Here is my database code:

import mysql.connector
from mysql.connector import errorcode
from datetime import datetime



class DatabaseUtility: 
    def __init__(self, database, Tablename,):
        self.db = database
        self.Tablename = Tablename




        self.cnx = mysql.connector.connect(user = 'root',
                                    password = '',
                                    host = 'localhost')


        self.cursor = self.cnx.cursor()

    def ConnectToDatabase(self):
        try:
            self.cnx.database = self.db 
        except mysql.connector.Error as err:
            if err.errno == errorcode.ER_BAD_DB_ERROR:
                self.CreateDatabase()
                self.cnx.database = self.db
            else:
                print(err.msg)

    def CreateDatabase(self):
        try:
            self.RunCommand("CREATE DATABASE %s DEFAULT CHARACTER SET 'utf8';" %self.db)
        except mysql.connector.Error as err:
            print("Failed creating database: {}".format(err))



    def GetTable(self):
        self.Tablename()
        return self.RunCommand("SELECT * FROM %s;" % self.Tablename)











    def GetColumns(self):
        return self.RunCommand("SHOW COLUMNS FROM %s;" % self.Tablename)




    def RunCommand(self, cmd):
        print ("RUNNING COMMAND: " + cmd)
        try:
            self.cursor.execute(cmd)
        except mysql.connector.Error as err:
            print ('ERROR MESSAGE: ' + str(err.msg))
            print ('WITH ' + cmd)
        try:
            msg = self.cursor.fetchall()
        except:
            msg = self.cursor.fetchone()
        return msg

    def AddEntryToTable(self, Question, Answer,IsMultiChoice):
        cmd = " INSERT INTO " + self.Tablename + " (Question, Answer, IsMultiChoice)"
        cmd += " VALUES ('%s', '%s', '%s');" % (Question, Answer, IsMultiChoice)
        self.RunCommand(cmd)


    def __del__(self):#Deconstructer class
        self.cnx.commit()
        self.cursor.close()
        self.cnx.close()

















if __name__ == '__main__':
    db = 'UsernamePassword_DB'
    Tablename = 'questiontable'



    dbu = DatabaseUtility(db, Tablename)

What am I doing wrong and how can I correct it?

Upvotes: 0

Views: 183

Answers (1)

TCAllen07
TCAllen07

Reputation: 1414

I'd need to see some additional code to be sure (see my comment).

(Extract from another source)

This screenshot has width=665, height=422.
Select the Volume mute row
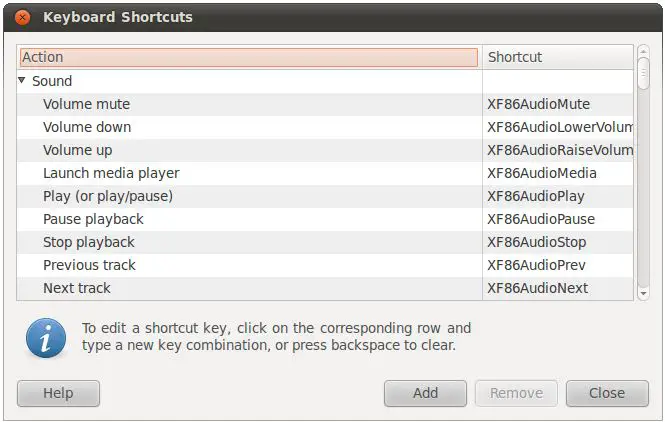tap(86, 104)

But for now my guess is it has to do with how you first instantiate or reference the dbu variable/attribute. If all you did is import it from another file, because dbu is created in that file's main() (in the snippet you provided), that might be the issue. For example, this is incorrect:

from whatever import dbu  # wrong
from whatever.main import dbu  # Also wrong. In fact I don't think this would even work

Instead, import DatabaseUtility directly into the script, then instantiate dbu like :

from whatever import Database Utility
class SomeClass(object):
...
def startDB(self, db, Tablename):
  self.dbu = DatabaseUtility(db, Tablename)

The reason I guess this is because the error message says module has no attribute, instead of mentioning the actual class. Here's an example of the error I would expect to see:

In [31]: class MyClass(object):
    one = 1
   ....:     
In [32]: myc = MyClass()
In [33]: myc.one
Out[33]: 1
In [34]: myc.two
---------------------------------------------------------------------------
AttributeError                            Traceback (most recent call last)
<ipython-input-34-4bae87671838> in <module>()
----> 1 myc.two

AttributeError: 'MyClass' object has no attribute 'two'

Notice how it says MyClass is the problem, not "module".

Potentially unrelated, you might want to remove self.Tablename() from DatabaseUtility.GetTable(). The way you have your class defined, Table is an attribute to the DatabaseUtility class, but by including the parentheses you're trying to call it as if it were a method (like GetTable is).